ITEMS:
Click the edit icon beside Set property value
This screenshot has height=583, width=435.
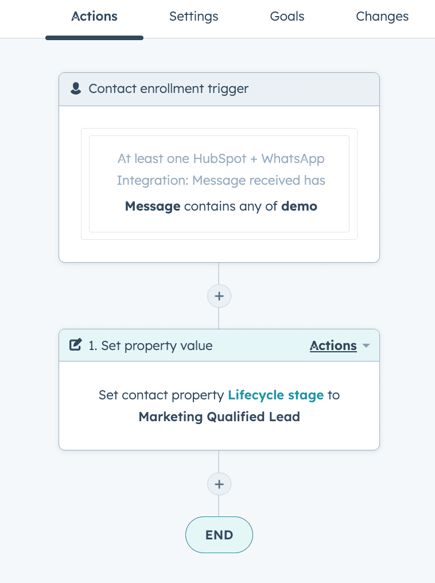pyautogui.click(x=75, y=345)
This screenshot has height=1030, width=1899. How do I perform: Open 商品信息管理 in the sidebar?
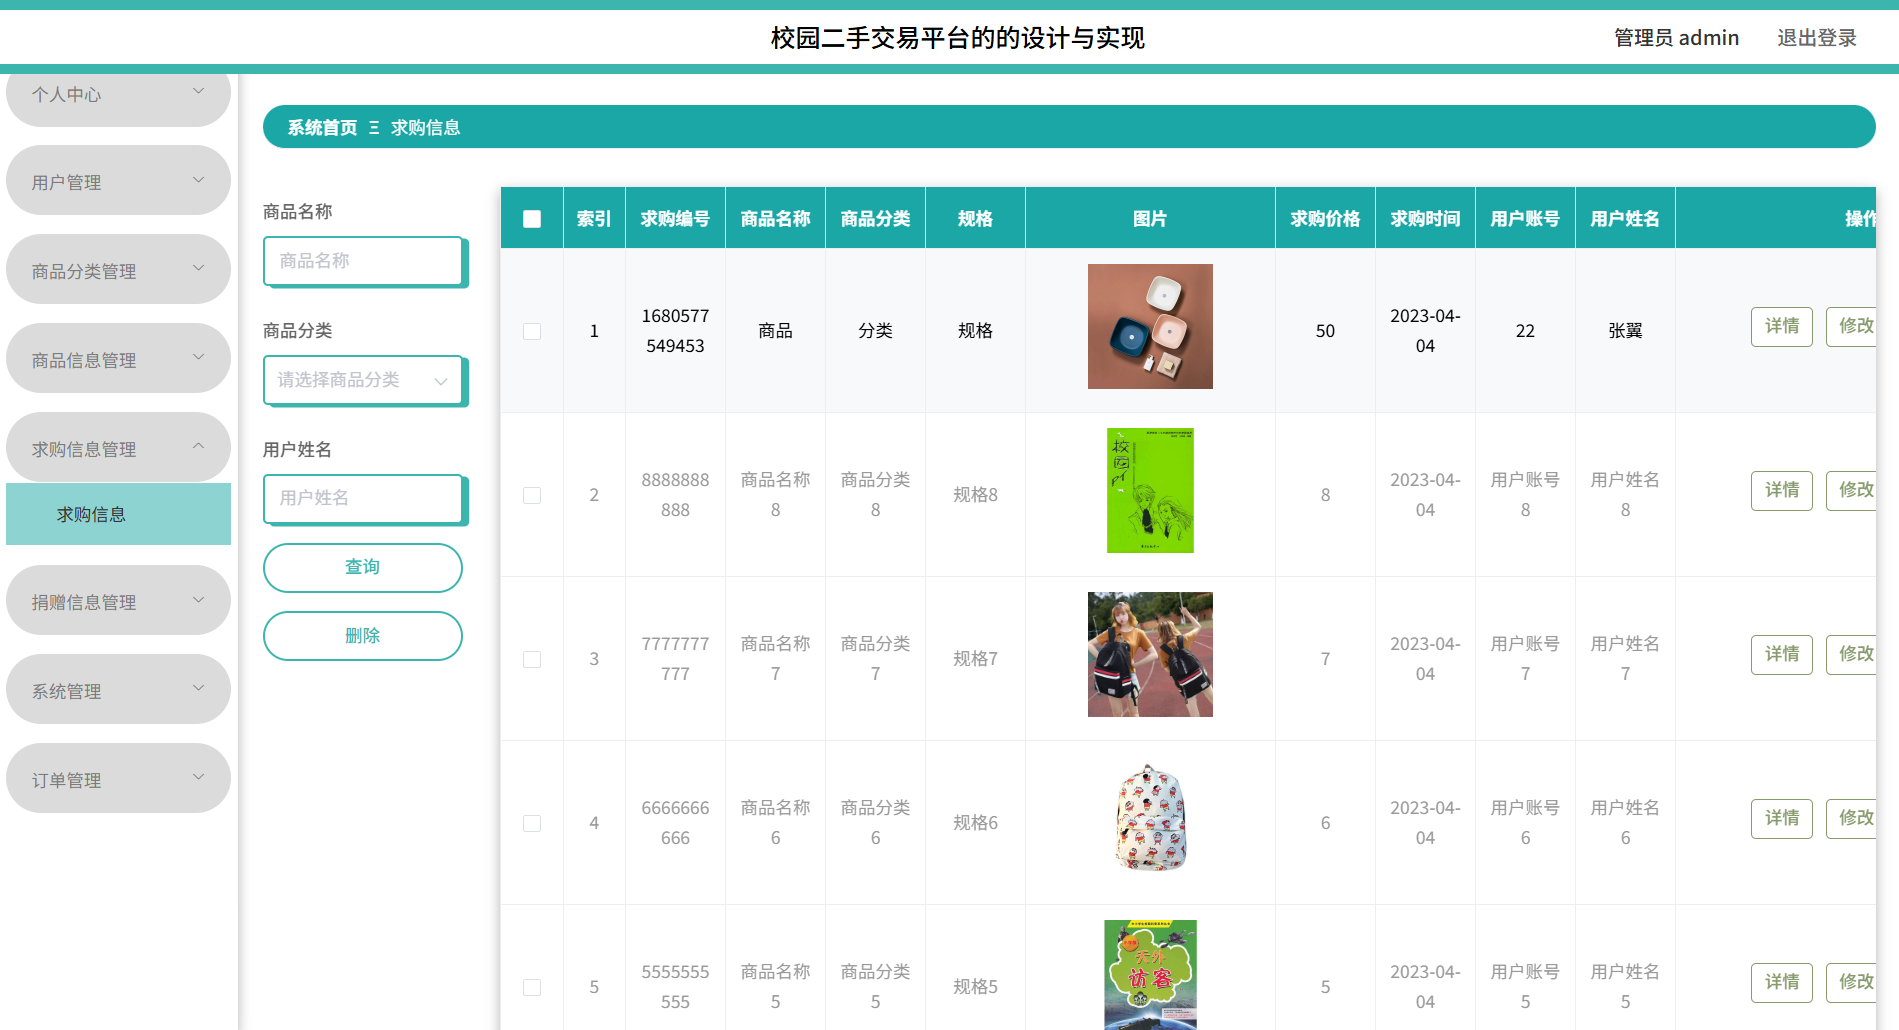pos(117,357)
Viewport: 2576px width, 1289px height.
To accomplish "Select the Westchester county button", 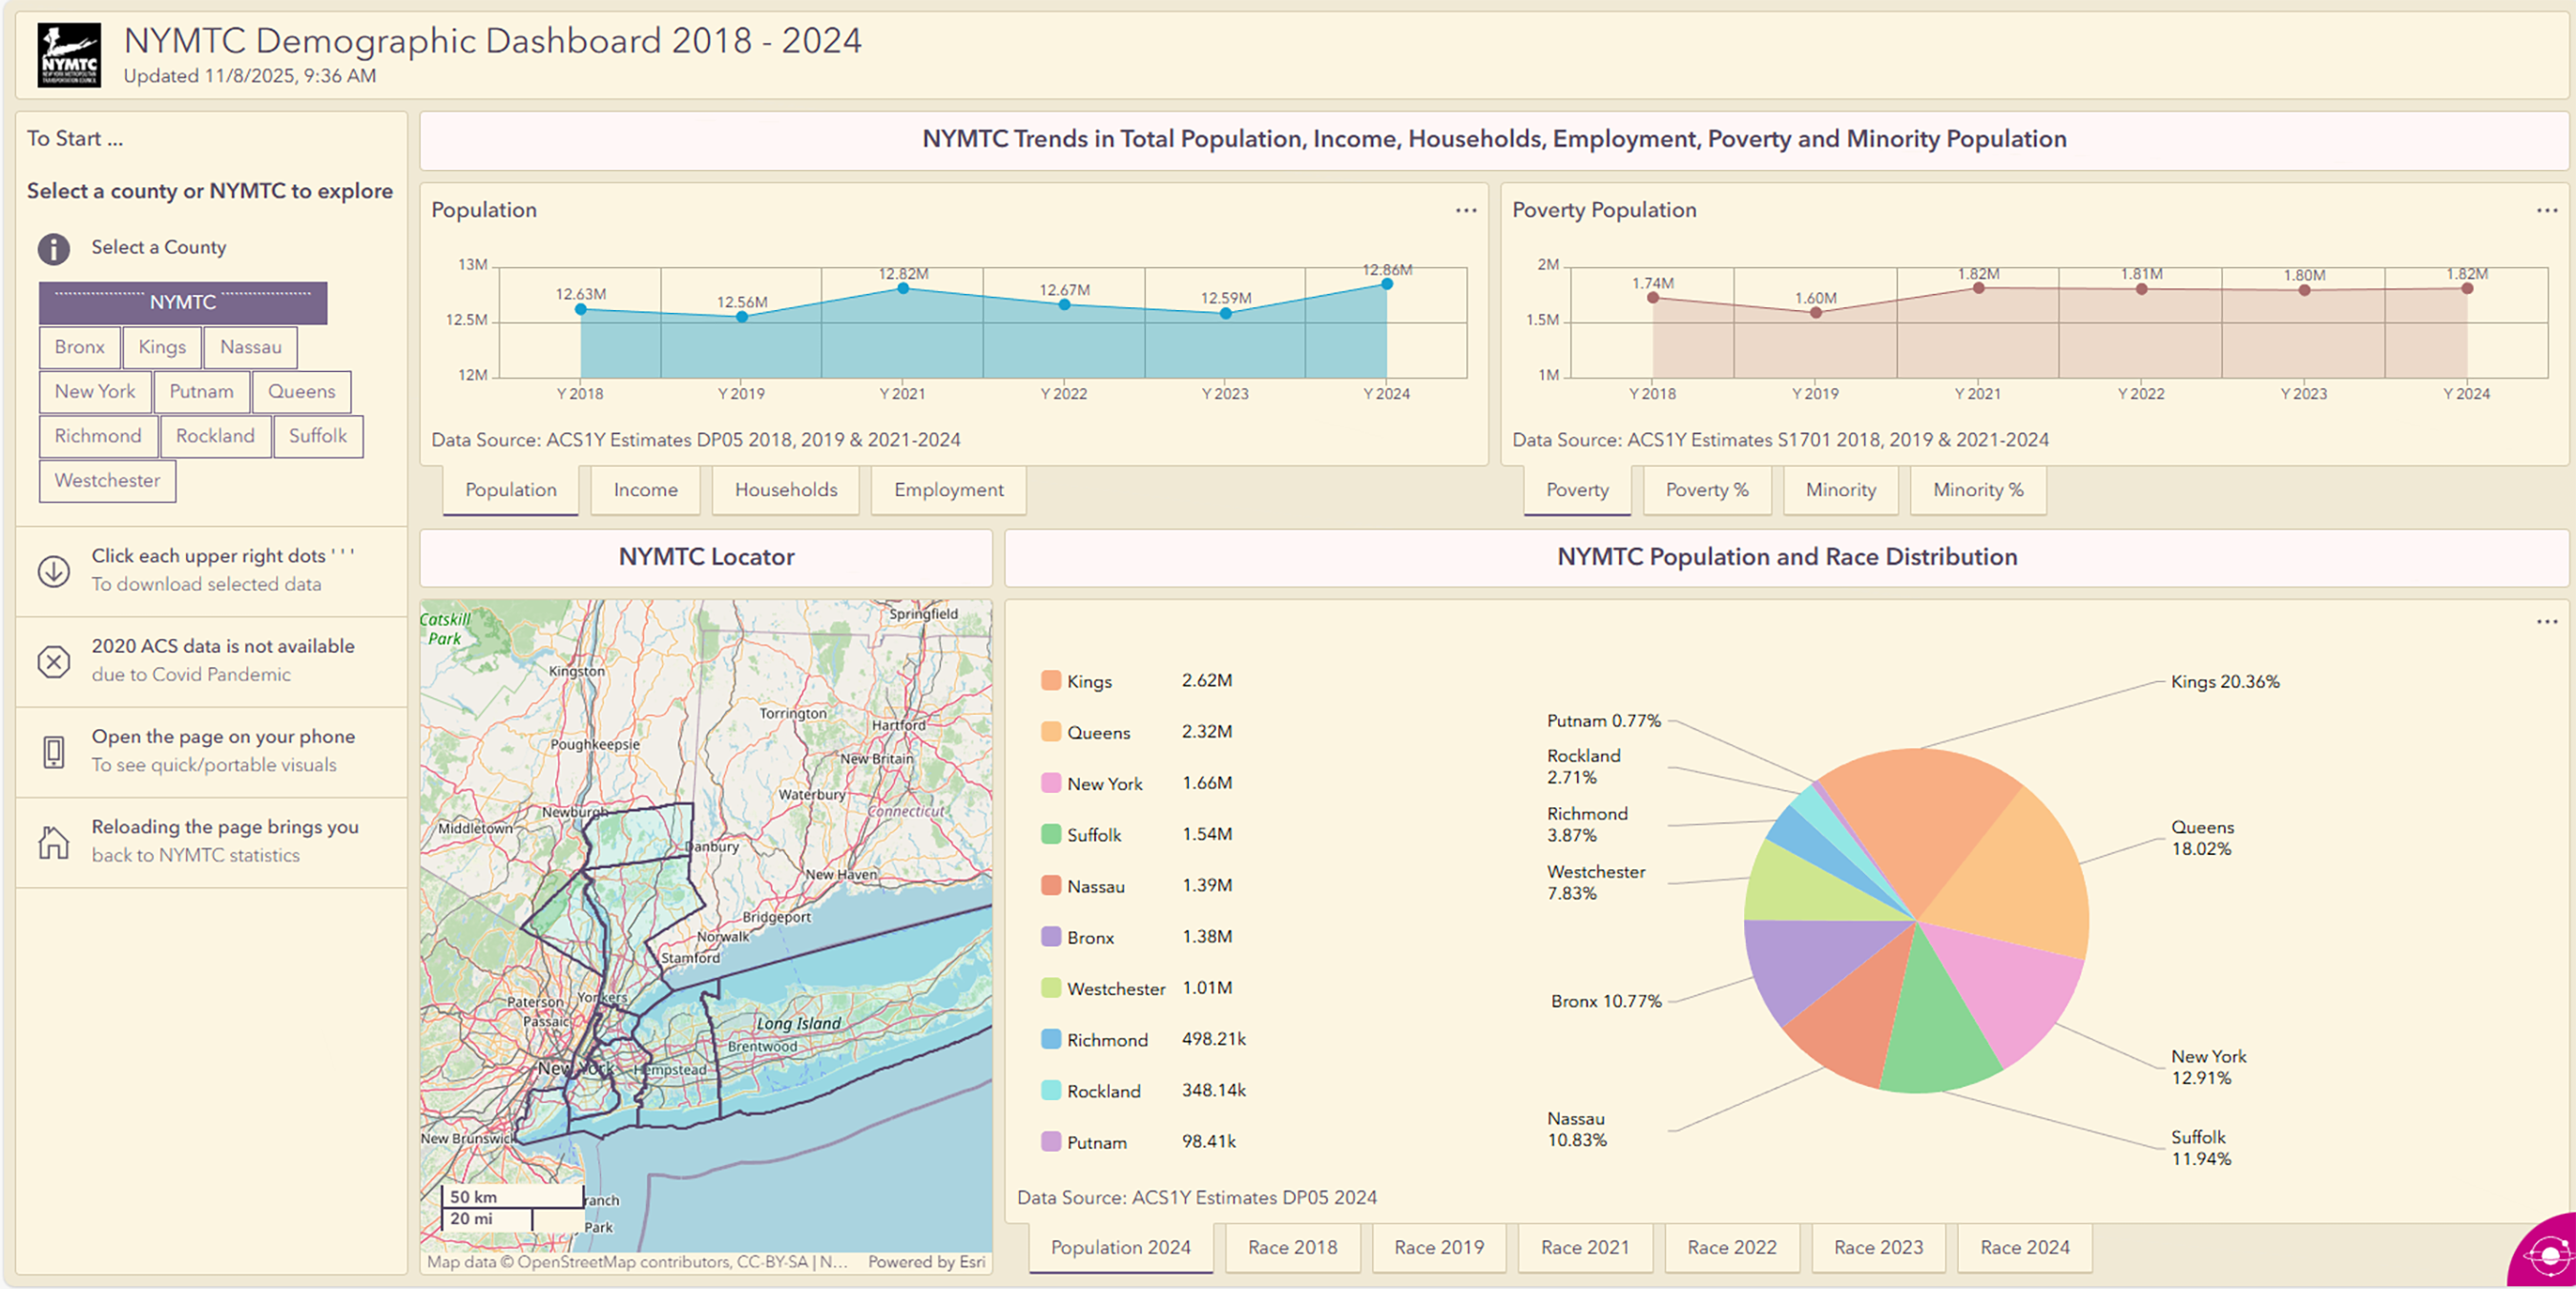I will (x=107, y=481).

EXERCISE DIRECTIONS: Please copy the rows above word for word, starting at the first row and ending at the row that contains "pos(117,357)". Leave the pictures out.

FINISHED ANSWER:
Click the edit icon beside Set property value
This screenshot has height=583, width=435.
pyautogui.click(x=75, y=345)
This screenshot has height=1030, width=1899. How do I perform: Open 商品信息管理 in the sidebar?
pos(117,357)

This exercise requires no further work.